A frequency map is a map from values to “frequencies”, which are
numbers intuitively representing the number of times a particular
value has been “counted”. This is a natural way of modelling e.g. the
outcome of an election. In an election with candidates A
, B
, C
and D
, the results of counting the votes can be represented as a
frequency map.
{ A: 2, B: 4, C: 3, D: 1 }
The composition operation simply adds frequencies.
addFrequencies({ A: 2, B: 1, C: 3 }, { B: 3, C: 1, D: 5 })
>> { A: 2, B: 4, C: 4, D: 5 }
This operation is associative for all values. Notice that calculating
the results of an election is a typical example of a parallelizable
problem. No single person counts each vote in a large election, but
rather results are aggregated first by district, the summarized into
complete results. The fact that this is possible to do is neatly
described algebraically by the associativity of the addFrequencies
operation.
Comparators are semigroups. A comparator is a function from two
values to the set { LESS, EQUAL, GREATER }
. In Java and many other
languages LESS
is represented by any number < 0
, EQUAL
by 0
and
GREATER
by any number > 0
, so that one can write
function compareNumbers(i, j) {
return i - j;
}
The result of composing two comparators is a new comparator that
compares by its parts in right-biased-order. For instance
firstNameComparator ⊕ lastNameComparator
is a comparator that
compares first by lastName
then by firstName
.
function composeComparators(c, d) {
return (x, y) => {
const comparisonResult = d(x, y);
if (comparisonResult === EQUAL) {
return c(x, y);
}
return comparisonResult;
};
}
As an exercise, check that comparator-composition is associative to verify that comparators for a semigroup.

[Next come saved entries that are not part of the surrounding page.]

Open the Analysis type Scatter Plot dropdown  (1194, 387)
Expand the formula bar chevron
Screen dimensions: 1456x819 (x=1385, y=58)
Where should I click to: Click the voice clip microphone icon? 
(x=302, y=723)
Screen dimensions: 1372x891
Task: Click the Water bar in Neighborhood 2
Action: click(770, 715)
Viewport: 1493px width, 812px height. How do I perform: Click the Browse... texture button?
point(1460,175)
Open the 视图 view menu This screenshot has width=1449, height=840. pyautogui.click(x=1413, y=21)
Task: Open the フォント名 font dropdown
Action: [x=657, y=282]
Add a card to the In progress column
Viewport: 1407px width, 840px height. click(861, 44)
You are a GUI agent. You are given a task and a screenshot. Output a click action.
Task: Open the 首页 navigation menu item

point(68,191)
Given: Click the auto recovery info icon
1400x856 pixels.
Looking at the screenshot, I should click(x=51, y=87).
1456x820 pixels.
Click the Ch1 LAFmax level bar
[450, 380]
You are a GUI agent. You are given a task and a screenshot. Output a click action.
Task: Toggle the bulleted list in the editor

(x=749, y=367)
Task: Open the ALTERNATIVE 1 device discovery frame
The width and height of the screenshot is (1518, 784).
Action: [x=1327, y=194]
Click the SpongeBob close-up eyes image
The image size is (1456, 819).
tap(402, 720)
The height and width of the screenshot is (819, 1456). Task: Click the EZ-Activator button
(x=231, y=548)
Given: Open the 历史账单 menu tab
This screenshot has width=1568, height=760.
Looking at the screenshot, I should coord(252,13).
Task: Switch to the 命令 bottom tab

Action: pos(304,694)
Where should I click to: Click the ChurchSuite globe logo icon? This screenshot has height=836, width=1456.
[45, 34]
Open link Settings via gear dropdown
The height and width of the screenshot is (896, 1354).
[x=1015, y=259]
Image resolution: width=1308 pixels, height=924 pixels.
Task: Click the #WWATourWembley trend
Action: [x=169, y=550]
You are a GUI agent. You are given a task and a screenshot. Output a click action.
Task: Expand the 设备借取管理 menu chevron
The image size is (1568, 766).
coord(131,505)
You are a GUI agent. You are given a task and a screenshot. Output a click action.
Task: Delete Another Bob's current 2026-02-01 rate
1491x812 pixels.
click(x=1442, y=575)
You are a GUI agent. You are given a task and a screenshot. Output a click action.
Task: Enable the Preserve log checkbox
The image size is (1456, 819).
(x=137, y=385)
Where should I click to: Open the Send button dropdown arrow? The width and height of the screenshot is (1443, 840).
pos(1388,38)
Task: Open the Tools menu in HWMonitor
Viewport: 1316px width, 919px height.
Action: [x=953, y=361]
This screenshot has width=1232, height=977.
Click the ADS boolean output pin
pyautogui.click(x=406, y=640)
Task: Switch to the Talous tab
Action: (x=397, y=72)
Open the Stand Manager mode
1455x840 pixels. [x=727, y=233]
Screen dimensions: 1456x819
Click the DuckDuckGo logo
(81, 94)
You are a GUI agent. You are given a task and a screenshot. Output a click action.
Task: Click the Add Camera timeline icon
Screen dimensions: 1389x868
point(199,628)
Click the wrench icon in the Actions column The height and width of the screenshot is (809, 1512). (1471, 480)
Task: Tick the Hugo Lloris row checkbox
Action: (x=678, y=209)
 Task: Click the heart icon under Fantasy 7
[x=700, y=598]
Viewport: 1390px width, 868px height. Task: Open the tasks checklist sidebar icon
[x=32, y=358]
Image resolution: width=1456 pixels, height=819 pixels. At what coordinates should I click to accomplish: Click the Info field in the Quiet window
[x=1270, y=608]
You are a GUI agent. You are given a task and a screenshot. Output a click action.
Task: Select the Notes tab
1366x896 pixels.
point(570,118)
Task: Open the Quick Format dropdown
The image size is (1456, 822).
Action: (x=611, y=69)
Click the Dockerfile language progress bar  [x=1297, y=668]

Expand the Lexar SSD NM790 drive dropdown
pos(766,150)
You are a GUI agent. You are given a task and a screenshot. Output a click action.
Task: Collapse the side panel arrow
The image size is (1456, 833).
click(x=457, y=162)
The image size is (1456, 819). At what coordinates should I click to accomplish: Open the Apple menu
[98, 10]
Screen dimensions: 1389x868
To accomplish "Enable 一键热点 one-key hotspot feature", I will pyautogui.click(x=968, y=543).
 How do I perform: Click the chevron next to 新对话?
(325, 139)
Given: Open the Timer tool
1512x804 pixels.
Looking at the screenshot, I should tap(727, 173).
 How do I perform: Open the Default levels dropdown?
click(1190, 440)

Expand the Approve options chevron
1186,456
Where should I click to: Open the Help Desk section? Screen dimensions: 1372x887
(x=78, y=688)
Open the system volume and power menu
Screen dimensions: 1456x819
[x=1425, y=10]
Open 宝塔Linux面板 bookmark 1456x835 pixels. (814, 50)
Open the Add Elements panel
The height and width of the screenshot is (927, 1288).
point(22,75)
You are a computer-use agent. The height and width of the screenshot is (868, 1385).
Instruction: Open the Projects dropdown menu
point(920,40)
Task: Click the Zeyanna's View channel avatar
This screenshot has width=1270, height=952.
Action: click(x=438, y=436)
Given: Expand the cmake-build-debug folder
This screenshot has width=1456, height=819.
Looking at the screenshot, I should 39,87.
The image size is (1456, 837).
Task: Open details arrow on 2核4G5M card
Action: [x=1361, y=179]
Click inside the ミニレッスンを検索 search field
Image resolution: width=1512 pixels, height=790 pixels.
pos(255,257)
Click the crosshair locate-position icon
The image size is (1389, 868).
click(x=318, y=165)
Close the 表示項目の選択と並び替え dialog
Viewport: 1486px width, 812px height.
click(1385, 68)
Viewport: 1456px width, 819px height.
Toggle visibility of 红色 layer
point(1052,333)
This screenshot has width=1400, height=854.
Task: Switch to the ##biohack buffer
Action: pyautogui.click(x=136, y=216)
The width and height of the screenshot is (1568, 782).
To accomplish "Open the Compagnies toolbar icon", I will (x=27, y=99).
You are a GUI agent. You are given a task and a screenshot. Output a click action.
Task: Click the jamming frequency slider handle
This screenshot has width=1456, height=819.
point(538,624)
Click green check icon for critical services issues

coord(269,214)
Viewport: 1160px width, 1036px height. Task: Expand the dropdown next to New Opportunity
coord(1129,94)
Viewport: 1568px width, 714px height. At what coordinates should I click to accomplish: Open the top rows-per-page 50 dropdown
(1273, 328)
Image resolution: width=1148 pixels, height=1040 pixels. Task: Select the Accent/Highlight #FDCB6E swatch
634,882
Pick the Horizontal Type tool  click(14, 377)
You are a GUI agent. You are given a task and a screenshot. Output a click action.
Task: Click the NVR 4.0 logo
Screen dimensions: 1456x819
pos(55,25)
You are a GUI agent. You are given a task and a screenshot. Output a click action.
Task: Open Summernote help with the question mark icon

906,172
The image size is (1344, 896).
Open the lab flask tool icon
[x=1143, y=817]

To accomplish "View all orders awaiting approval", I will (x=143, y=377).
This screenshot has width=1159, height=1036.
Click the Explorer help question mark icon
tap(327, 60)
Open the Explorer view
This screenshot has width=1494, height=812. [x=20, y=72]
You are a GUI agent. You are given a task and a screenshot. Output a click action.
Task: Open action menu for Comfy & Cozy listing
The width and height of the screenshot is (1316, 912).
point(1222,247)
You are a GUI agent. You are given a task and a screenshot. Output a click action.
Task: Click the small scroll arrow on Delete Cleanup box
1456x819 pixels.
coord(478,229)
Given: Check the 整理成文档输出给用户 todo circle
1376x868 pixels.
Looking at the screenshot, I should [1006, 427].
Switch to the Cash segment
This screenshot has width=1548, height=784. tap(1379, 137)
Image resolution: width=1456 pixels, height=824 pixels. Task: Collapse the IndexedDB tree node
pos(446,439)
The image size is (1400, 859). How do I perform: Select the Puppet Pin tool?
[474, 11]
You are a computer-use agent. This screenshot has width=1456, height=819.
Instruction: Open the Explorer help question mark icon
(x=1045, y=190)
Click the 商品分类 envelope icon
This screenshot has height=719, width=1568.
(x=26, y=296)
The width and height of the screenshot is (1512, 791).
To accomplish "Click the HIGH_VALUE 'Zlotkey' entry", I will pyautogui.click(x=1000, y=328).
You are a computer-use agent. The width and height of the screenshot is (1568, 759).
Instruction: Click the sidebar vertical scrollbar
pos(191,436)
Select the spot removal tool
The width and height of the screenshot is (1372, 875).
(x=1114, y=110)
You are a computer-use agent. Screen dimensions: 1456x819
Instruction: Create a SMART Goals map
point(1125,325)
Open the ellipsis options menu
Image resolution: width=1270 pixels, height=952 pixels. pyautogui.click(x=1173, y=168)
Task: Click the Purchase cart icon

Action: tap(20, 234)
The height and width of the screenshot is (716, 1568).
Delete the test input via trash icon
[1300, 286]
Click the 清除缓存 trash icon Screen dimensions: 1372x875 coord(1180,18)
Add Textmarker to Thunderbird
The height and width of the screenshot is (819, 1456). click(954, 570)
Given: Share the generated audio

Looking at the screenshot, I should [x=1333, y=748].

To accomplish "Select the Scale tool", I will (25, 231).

A “weird” associative operation is ⨮
, which is defined as
x ⨮ y = y
that is, it takes two arguments and discards the first. Any type is a semigroup paired with this operation.
Similary one can define ⨭
as the operation that discards its second
argument, also forming the composition of a semigroup.
Pairs of elements that are semigroups are semigroups with composition
defined component-wise. For example (4, "foo") ⊕ (7, "bar") = (11, "foobar")
where we use the +
semigroup on numbers and ++
on
strings.
The associativity condition is a suitable design goal in many
situations, for the reason that it encodes the notion that the order
of taking operations is irrelevant. Note that this is different from
saying that the order of elements is important. For instance the
expression "foo" ++ "bar"
is not the same as "bar" ++ "foo"
.
Complex behaviour described through associative composition is simpler and easier to understand, since the order of operations is not important.
A notable example in the javascript world that fails the
associativity condition is the .pipe
method in the gulp
build
system.
The form of parallelism induced by the associativity of the semigroup operation is heavily relied upon in the Map-Reduce programming model. We’ll expound on this in more detail in a later article, as this is more easily developed algebraically after defining the concept of a Monoid.